ERIN: You got one without me? Show me then.
JOHN: I hope you like it.
John starts to gently peel back the cellophane on his bicep. A process that continues during the following.
ERIN: Did it hurt? What am I going on about, of course it hurt. Did you cry? You did didn’t you!
JOHN: Funny. Few more shots and it wasn’t so bad. Fucking kills now though.
ERIN: You were drinking? Bet there was blood everywhere yeah? Well?

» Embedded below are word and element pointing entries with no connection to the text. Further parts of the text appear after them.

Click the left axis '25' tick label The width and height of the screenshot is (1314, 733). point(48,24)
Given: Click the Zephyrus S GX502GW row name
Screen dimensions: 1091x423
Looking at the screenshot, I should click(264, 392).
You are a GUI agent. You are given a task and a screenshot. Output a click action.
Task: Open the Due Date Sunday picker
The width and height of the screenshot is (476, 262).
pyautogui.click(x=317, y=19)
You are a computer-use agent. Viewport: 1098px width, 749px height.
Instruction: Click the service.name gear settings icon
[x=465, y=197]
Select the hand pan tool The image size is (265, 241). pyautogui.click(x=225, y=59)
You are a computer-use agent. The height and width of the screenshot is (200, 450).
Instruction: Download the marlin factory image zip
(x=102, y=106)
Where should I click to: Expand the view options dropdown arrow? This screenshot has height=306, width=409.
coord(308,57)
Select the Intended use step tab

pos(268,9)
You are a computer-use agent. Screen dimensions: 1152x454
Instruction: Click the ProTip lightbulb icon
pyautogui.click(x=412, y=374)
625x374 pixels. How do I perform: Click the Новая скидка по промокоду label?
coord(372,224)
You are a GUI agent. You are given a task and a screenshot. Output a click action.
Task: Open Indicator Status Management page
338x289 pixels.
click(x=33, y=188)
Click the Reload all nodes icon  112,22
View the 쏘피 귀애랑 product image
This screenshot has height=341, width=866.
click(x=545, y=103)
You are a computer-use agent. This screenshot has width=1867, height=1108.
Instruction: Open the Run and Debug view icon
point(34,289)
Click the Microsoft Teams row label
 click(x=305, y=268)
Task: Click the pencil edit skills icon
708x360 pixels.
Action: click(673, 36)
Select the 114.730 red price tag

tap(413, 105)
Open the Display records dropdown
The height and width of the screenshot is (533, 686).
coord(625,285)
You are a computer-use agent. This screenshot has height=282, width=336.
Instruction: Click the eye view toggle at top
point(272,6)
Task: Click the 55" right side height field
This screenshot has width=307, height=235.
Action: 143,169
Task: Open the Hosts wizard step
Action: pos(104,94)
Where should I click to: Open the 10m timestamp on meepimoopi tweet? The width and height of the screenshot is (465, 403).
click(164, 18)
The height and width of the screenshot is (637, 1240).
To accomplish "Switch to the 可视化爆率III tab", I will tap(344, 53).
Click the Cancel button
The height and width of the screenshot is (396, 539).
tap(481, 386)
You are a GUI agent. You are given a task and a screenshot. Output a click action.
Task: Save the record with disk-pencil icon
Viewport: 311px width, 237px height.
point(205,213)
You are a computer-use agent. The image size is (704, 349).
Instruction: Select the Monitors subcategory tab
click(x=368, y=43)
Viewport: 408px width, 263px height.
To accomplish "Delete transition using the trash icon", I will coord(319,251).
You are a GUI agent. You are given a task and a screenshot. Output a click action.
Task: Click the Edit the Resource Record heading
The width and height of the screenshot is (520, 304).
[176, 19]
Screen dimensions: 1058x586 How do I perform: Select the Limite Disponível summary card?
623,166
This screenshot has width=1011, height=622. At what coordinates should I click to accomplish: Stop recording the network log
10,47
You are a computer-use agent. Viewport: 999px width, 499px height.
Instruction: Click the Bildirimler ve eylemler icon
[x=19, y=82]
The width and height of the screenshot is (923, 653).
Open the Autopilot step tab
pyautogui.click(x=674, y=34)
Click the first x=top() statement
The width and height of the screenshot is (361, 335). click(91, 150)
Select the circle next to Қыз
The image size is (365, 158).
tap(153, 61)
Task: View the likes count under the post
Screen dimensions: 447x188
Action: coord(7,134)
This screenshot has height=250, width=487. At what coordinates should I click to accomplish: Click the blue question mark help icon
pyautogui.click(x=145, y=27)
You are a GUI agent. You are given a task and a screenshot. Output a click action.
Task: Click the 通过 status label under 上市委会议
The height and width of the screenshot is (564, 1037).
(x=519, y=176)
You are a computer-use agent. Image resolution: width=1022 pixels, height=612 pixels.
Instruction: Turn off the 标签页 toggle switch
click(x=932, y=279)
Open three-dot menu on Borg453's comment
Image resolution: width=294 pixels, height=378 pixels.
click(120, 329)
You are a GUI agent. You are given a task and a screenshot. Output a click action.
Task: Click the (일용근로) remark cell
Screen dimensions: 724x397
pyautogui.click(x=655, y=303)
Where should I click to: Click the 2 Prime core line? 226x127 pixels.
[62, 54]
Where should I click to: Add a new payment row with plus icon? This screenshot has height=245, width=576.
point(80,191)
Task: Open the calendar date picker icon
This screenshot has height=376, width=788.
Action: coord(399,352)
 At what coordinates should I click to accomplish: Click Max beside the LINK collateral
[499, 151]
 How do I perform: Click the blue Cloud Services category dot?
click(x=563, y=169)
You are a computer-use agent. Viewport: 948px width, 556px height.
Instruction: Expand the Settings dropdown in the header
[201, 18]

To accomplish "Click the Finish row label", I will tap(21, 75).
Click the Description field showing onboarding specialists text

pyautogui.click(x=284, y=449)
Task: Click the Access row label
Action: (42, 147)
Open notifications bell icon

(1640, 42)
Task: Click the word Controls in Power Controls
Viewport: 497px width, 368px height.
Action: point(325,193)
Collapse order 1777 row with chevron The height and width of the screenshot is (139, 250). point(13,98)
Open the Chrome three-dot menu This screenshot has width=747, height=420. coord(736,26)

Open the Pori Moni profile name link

JOHN: But that’s normal isn’t it, I mean it is cutting the skin isn’t it. Oli said that it’s /
ERIN: Oli said? Oh that fucking explains everything. Idiot!
JOHN: You’re upset then. Look I know we agreed but, well, I wanted to surprise you.
ERIN: Well it’s certainly that! I mean, Oli? Really?
JOHN: You’ve seen his sketches and stuff yeah? I wanted it to be good. Really good. It’s important.
ERIN: Important enough to get a rush job done with a mentalist who’s up his own arse and doesn’t really know what he’s doing. He hasn’t even got any tattoos. You can’t trust a tattooist that isn’t covered. It’s like trusting a thin chef. Right, come on then, let’s get this out the way. Show me.
John removes the last of the cellophane.
ERIN: Oh. Okay. It’s… quite beautiful actually.
ERIN: But there’s only one ‘r’ in my name.